Problem details:
Say how many of the lines below hold "will", writing the number and nothing more.

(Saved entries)
• • •

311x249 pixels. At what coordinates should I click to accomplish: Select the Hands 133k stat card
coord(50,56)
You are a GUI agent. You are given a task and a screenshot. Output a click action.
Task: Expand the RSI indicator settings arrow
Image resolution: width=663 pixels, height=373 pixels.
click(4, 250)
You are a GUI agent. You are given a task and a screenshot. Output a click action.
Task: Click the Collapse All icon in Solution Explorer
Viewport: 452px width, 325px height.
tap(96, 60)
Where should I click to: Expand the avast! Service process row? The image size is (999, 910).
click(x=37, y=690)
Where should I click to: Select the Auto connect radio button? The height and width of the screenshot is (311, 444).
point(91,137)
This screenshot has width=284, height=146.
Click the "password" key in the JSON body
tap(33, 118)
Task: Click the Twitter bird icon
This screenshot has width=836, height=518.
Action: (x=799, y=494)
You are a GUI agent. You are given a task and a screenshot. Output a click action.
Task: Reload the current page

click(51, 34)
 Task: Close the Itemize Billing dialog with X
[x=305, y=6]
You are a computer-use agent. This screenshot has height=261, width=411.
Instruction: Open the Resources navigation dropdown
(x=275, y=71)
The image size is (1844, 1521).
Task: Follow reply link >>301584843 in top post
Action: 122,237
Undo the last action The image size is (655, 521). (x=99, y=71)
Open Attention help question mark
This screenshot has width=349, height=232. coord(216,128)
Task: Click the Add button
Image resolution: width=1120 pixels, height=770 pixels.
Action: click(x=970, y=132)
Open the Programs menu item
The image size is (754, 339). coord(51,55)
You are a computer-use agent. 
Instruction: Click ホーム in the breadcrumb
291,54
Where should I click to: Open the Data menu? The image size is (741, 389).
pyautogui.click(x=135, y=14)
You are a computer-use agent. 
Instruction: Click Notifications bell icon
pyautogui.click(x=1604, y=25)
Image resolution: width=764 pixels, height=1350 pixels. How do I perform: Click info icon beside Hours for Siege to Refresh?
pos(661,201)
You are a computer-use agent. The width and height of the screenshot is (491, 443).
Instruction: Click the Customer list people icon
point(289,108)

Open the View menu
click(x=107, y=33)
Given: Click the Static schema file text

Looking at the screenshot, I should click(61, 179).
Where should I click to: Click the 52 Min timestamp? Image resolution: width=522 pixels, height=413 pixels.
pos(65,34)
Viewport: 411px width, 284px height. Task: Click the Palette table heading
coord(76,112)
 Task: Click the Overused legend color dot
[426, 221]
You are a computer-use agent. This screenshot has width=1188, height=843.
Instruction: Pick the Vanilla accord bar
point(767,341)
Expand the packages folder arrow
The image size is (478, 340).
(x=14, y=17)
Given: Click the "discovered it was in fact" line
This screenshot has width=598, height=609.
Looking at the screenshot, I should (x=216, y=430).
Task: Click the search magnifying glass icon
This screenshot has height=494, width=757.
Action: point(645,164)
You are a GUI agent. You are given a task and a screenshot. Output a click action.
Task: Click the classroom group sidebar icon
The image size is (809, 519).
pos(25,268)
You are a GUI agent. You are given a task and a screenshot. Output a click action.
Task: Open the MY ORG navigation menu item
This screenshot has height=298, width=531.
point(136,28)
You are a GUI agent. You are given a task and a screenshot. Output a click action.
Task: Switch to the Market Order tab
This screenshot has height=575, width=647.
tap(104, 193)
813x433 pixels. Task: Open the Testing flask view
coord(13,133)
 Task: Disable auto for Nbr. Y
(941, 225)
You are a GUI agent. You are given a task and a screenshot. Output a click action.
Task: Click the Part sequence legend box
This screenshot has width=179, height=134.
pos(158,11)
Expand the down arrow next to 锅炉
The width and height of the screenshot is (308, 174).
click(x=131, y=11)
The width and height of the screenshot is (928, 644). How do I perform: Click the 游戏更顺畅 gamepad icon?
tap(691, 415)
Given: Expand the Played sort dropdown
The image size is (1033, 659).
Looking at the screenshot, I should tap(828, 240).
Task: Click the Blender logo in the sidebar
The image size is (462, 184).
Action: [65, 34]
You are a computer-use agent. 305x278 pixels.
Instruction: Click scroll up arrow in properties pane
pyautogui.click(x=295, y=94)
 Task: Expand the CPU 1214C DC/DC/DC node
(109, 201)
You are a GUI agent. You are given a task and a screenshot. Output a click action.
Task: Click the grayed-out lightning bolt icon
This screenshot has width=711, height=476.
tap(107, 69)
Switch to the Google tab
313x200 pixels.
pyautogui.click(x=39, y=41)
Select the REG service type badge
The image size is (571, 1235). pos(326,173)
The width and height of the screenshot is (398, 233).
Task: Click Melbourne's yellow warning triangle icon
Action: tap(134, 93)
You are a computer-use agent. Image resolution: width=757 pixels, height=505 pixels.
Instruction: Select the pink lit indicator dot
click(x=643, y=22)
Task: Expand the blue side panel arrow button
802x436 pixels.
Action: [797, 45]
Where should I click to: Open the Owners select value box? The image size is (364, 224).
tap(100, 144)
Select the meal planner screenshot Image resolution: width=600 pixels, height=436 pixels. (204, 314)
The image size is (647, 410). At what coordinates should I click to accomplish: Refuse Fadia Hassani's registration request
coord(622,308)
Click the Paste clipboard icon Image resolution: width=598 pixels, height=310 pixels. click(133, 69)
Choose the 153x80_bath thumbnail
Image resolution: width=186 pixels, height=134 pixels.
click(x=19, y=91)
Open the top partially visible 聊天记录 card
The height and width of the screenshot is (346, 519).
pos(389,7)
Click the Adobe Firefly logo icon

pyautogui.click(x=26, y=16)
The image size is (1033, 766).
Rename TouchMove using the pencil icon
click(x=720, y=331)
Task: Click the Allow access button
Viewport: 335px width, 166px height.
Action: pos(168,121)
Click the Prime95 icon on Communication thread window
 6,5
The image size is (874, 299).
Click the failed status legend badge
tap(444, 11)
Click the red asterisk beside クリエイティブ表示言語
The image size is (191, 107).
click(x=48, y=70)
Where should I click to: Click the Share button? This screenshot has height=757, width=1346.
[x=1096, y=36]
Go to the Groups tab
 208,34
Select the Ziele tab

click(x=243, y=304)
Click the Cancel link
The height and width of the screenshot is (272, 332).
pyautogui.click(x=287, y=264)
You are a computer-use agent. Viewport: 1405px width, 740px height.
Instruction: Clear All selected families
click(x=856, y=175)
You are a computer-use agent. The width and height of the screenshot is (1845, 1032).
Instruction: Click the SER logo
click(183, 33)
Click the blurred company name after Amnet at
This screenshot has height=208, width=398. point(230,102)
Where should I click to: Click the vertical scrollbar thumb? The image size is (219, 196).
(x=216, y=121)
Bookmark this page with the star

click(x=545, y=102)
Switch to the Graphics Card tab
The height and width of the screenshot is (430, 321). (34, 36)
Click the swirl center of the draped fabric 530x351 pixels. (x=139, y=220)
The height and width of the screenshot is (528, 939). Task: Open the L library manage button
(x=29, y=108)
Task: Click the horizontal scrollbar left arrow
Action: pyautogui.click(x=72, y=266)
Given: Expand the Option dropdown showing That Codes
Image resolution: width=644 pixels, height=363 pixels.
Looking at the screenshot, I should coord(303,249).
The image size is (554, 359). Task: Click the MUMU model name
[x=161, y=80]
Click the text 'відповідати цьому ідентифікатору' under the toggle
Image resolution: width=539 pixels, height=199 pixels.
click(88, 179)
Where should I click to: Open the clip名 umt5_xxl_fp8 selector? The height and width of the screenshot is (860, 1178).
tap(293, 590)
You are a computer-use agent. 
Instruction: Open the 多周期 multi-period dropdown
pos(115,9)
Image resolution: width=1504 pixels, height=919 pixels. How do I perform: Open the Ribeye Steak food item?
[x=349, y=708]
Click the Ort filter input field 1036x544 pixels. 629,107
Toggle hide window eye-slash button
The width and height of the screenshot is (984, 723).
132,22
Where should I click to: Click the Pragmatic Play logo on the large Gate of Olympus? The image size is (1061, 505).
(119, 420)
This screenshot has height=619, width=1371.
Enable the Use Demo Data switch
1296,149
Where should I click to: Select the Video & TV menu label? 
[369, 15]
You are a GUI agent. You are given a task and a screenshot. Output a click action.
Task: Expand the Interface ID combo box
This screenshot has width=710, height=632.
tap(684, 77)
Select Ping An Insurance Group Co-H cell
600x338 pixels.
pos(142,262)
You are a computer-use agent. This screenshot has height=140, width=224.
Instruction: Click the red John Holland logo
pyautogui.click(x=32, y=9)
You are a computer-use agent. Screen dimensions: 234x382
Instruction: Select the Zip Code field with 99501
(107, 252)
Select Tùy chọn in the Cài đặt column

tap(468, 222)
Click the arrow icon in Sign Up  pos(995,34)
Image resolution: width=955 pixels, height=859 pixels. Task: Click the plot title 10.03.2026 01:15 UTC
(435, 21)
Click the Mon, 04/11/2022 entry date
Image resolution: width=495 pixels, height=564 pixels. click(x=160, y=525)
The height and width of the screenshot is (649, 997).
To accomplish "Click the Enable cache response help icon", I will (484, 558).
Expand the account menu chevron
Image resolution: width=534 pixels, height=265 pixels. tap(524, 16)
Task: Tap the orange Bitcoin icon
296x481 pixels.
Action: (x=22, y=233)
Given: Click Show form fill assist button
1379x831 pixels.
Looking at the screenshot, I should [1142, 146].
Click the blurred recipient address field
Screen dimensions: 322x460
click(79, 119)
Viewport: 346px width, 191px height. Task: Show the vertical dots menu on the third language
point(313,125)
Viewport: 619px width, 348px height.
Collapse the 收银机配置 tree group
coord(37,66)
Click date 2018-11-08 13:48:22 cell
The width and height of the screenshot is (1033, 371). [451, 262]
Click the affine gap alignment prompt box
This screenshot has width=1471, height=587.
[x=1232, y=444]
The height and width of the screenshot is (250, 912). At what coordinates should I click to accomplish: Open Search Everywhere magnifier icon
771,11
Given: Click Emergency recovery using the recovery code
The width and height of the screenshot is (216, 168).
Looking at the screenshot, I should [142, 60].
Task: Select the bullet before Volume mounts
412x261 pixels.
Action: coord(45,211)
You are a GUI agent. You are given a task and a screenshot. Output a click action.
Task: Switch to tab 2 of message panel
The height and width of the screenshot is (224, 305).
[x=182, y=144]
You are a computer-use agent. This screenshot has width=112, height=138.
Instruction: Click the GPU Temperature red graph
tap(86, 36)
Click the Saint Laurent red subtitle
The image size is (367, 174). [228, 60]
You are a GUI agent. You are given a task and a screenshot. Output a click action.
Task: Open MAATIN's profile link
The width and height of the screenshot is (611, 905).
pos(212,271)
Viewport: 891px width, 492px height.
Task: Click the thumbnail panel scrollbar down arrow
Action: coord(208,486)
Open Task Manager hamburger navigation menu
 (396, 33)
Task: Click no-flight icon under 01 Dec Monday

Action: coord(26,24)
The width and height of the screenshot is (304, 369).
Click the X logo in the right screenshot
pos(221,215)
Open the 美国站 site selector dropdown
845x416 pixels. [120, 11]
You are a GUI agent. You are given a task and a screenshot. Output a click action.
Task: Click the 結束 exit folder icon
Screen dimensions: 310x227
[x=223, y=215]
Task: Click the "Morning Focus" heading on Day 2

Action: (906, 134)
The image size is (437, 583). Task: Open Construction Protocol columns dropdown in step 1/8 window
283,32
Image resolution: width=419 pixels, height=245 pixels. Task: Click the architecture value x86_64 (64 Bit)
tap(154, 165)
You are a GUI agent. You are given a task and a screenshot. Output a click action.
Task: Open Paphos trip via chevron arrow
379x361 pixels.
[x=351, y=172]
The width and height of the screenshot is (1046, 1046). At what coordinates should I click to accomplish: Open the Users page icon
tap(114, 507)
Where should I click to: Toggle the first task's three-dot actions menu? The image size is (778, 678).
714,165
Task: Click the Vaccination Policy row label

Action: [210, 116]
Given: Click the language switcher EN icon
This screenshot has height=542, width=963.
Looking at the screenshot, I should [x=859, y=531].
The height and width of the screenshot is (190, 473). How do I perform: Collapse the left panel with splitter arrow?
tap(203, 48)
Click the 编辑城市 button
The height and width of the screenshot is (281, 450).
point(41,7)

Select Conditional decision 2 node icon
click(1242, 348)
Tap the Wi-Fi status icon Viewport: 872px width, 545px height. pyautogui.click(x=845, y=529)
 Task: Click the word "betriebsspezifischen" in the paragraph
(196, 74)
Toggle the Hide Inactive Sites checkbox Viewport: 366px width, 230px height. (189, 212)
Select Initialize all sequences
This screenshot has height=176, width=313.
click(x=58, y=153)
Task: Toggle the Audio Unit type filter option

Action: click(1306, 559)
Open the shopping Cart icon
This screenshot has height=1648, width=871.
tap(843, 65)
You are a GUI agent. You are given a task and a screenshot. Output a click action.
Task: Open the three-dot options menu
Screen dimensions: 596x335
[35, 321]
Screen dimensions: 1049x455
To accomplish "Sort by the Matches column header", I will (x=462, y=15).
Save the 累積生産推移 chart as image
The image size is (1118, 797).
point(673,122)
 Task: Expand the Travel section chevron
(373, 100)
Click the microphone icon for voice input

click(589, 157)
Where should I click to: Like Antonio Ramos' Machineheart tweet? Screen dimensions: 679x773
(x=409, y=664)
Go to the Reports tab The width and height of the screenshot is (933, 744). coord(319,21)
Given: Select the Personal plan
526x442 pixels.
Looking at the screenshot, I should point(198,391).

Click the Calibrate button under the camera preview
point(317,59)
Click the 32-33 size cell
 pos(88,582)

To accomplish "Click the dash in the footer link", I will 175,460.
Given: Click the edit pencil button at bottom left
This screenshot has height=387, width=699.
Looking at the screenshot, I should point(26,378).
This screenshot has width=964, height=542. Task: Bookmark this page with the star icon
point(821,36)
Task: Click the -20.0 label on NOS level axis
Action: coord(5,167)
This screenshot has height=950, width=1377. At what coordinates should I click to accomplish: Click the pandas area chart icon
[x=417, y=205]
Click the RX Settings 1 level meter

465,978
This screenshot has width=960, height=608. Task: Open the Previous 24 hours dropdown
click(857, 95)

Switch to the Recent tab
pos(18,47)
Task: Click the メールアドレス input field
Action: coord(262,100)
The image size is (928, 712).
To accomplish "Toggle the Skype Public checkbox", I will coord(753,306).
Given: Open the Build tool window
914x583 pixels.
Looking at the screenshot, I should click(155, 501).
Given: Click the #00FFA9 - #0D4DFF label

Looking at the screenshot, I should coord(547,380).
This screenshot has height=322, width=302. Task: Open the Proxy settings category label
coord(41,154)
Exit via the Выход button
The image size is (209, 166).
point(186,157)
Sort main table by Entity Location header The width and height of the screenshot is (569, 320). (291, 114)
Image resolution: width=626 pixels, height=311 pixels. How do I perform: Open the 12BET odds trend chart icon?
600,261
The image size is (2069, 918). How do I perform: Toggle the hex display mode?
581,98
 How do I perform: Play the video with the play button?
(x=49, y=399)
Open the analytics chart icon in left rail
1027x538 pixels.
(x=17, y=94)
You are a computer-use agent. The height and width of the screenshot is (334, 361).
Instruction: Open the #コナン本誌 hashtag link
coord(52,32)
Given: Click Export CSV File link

• • •

Answer to this task:
4